Política
Publicado em 09/01/2023, às 08h50 Marcelo Camargo/Agência Brasil Cadastrado por Vinícius Dias
A classe artística, e a arte como um todo, nunca foi algo importante para o ex-presidente Jair Bolsonaro (PL). O desafeto se estende para seus apoiadores, como os terroristas que invadiram os prédios dos três poderes no último domingo (8), promovendo depredação, destruição, caos, roubos e vergonha para a imagem externa do país.
Uma série de obras de arte e partes importantes da cultura brasileira foram danificadas na invasão. No Planalto, a tela "Duas Mulatas", pintada em 1962 por Di Cavalcanti foi furado pelos golpistas a golpes de faca.
No salão verde da Câmara, a obra "Araguaia", de Marianne Peretti (1997), também foi destruída. Ela era a única mulher na equipe de Oscar Niemeyer, que projetou Brasília.
Vândalos rasgaram a obra “As Mulatas” de Di Cavalcanti. A tela é de 1962 👇🏼 pic.twitter.com/baZtSjOWId
— Isabel Mega (@i_mega) January 9, 2023
No STF, a cadeira da presidente Rosa Weber, idealizada pelo designer Jorge Zalszupin foi arrancada. Além disso, um crucifixo foi danificado e a escultura "A Justiça", de Alfredo Ceschiatti, de 1961, foi pichada. Todas as vidraças do prédio foram quebradas. Também foram feitas pichações.
A sala da liderança do PT foi outra invadida; uma lanchonete foi incendiada próxima ao painel do artista Athos Bulcão.
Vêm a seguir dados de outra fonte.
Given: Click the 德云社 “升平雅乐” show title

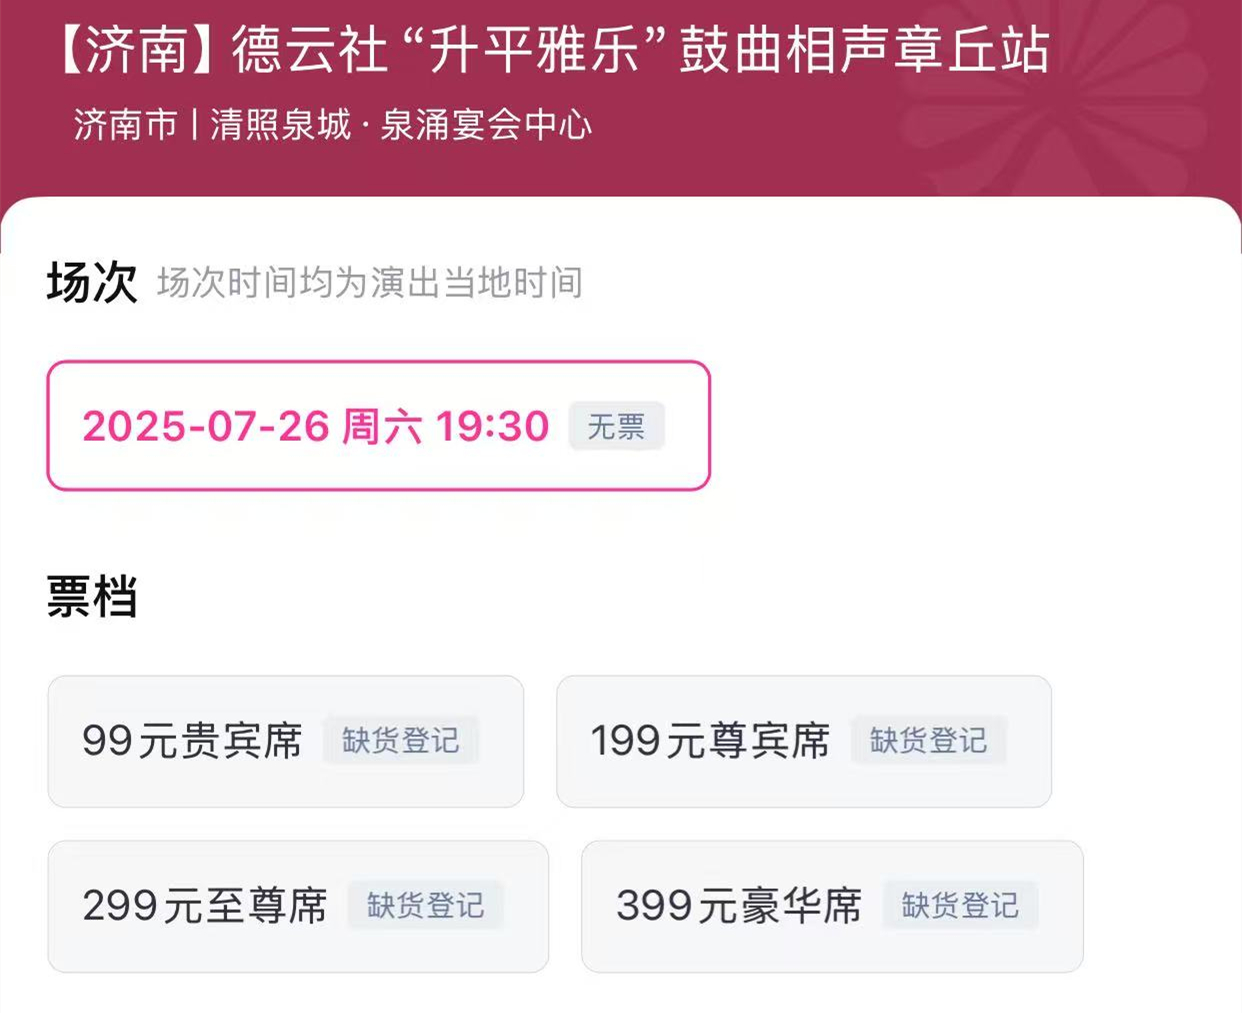Looking at the screenshot, I should [x=450, y=50].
As edificações da Praça dos Três Poderes foram tombadas, em 2007, pelo Instituto do Patrimônio Histórico e Artístico Nacional. Brasília, cidade planejada, também foi inscrita pela Unesco, em 1987, na lista do Patrimônio Mundial.
Para José Nascimento, ex-presidente do Instituto Brasileiro de Museus, o Ibram, entre 2009 e 2013, o Iphan deve avaliar todo o prejuízo após a invasão.
"São crimes de dano ao patrimônio público", diz ele. "O Iphan pode fazer a imediata avaliação do que foi danificado e, então, cabe à Polícia Federal prender os terroristas", disse à reportagem da Folha de São Paulo.
Resultados do espetáculo talebã na Praça dos Três Poderes: "As Mulatas" (Di Cavalcanti) com pelo menos seis perfurações no Palácio do Planalto e "Bailarina" (Victor Brecheret) furtada da Câmara dos Deputados. pic.twitter.com/35uzCLHLdI
— Daniel Rittner (@rittner_daniel) January 8, 2023
De acordo com Marcos Olender, diretor de projetos do Conselho Internacional de Monumentos e Sítios, é difícil mensurar o valor das obras danificadas. "Não existe realmente um valor para essas obras de arte que foram danificadas", afirma. "O que aconteceu foi muito grave."